Page extract:
----------

Oxfam sounds alarm over COVID vaccine access in poor nations

By AT editor - 9 December 2020 at 11:53 pm
Oxfam sounds alarm over COVID vaccine access in poor nations

The Oxfam NGO is warning that the world’s poorest nations – two thirds of them on the African continent – don’t have equal access to the COVID vaccines, even as wealthier nations are snapping up doses for their own people.

“Nearly 70 poor countries will only be able to vaccinate one in ten people against COVID-19 next year unless urgent action is taken by governments and the pharmaceutical industry to make sure enough doses are produced,” said Oxfam after an analysis released Wednesday.

Oxfam says 30 low-income countries and 37 lower-middle income countries will only have access to vaccines through the COVAX alliance supported by the World Health Organization. The COVAX goal is to ensure all nations can vaccinate at least 20 percent of their populations, and that globally there will be 2 billion doses distributed equitably  by the end of 2021.

----------

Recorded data
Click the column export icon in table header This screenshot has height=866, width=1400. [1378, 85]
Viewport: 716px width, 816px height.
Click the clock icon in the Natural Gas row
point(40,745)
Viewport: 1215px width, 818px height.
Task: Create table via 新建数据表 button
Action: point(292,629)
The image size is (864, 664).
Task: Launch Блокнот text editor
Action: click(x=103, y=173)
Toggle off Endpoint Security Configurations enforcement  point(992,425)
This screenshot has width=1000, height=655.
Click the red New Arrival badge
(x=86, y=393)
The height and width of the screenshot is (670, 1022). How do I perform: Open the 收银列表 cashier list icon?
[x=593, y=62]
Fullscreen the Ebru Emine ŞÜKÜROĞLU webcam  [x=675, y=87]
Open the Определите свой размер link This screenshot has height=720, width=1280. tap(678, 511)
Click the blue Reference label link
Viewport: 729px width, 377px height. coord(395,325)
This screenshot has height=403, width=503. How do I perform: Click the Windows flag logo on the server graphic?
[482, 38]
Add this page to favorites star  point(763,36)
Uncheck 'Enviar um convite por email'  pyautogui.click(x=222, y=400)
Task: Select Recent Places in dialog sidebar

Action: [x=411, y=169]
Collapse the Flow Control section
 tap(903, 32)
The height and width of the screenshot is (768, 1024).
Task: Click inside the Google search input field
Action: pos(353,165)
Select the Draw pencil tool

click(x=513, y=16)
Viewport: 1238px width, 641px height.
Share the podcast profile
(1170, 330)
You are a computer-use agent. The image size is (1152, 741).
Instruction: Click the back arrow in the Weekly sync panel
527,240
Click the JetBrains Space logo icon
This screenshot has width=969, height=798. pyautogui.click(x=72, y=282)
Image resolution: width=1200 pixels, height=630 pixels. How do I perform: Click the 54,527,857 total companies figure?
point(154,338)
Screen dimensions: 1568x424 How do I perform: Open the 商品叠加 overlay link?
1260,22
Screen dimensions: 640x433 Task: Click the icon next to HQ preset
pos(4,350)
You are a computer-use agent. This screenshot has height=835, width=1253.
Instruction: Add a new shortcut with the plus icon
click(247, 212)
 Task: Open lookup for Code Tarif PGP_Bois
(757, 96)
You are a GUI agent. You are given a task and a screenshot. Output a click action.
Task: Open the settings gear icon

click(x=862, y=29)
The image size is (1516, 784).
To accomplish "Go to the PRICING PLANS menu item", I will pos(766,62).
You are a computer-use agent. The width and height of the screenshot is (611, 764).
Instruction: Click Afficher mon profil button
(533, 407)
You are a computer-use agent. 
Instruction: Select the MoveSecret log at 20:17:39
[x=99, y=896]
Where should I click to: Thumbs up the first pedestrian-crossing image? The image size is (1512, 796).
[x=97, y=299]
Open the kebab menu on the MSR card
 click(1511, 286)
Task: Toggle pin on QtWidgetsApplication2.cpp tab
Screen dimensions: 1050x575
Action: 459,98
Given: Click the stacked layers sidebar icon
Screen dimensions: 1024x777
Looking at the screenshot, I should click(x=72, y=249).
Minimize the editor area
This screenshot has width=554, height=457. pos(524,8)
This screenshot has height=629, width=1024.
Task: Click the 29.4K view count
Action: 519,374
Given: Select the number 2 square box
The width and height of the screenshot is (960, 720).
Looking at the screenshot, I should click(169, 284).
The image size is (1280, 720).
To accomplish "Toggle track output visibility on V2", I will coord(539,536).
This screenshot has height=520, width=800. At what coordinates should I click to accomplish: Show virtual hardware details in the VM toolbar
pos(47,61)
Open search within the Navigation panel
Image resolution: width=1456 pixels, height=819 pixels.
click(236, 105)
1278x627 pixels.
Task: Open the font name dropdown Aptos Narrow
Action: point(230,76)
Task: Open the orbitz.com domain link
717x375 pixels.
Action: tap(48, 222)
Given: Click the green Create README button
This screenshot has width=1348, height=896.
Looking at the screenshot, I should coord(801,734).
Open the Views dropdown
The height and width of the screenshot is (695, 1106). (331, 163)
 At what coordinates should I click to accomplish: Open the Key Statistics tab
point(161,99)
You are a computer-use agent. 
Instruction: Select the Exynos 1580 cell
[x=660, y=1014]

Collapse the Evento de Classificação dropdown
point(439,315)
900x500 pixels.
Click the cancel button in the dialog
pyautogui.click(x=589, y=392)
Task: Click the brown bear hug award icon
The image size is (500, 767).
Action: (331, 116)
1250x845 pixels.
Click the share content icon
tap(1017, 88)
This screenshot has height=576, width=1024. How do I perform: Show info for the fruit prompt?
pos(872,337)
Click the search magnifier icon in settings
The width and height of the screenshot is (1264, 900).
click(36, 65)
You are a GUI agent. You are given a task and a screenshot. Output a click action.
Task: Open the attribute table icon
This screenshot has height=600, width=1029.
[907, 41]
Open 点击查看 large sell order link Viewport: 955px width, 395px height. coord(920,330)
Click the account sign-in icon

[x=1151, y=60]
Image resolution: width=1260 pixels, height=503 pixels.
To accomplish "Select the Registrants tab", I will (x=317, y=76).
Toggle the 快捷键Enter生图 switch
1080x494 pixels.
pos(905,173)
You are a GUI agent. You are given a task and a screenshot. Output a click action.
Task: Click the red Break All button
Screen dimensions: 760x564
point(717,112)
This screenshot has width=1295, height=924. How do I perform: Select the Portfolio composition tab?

----------

Exercise set:
[a] Duplicate the passage of the Oxfam vaccine-access article between "The Oxfam NGO" and "analysis released Wednesday.", inclusive.
[b] Pick up the article on Oxfam's warning about COVID vaccine access in poor nations after its final sentence and write the next part.

Activity answers:
[a]
The Oxfam NGO is warning that the world’s poorest nations – two thirds of them on the African continent – don’t have equal access to the COVID vaccines, even as wealthier nations are snapping up doses for their own people.

“Nearly 70 poor countries will only be able to vaccinate one in ten people against COVID-19 next year unless urgent action is taken by governments and the pharmaceutical industry to make sure enough doses are produced,” said Oxfam after an analysis released Wednesday.

[b]
But other countries, including Canada, have secured more than enough vaccine for their people.

“By buying up the vast majority of the world’s vaccine supply, rich countries are in breach of their human rights obligations,” said Steve Cockburn of Amnesty International. “Instead, by working with others to share knowledge and scale up supply, they could help bring an end to the global COVID-19 crisis.”

There are 44 African nations among the 67 “left behind” countries, including countries as diverse as Burundi, Comoros, Mauritania, Togo and Zimbabwe. Meanwhile, Oxfam says the data shows that wealthy nations with just 14 percent of the global population have bought up 53 percent of the most promising vaccines to date.

Oxfam is part of an NGO alliance calling for a People’s Vaccine equitable access movement, an effort that’s supported by South African President Cyril Ramaphosa and former Liberian leader Ellen Johnson Sirleaf.

The vaccines developed by AstraZeneca/Oxford, Moderna and Pfizer/BioNTech have received more than US$5 billion in public funding, which the alliance said requires them to act in the global public interest.

South Africa and India asked the World Trade Organization Council earlier this week to waive intellectual property rights for COVID-19 vaccines until everyone is protected.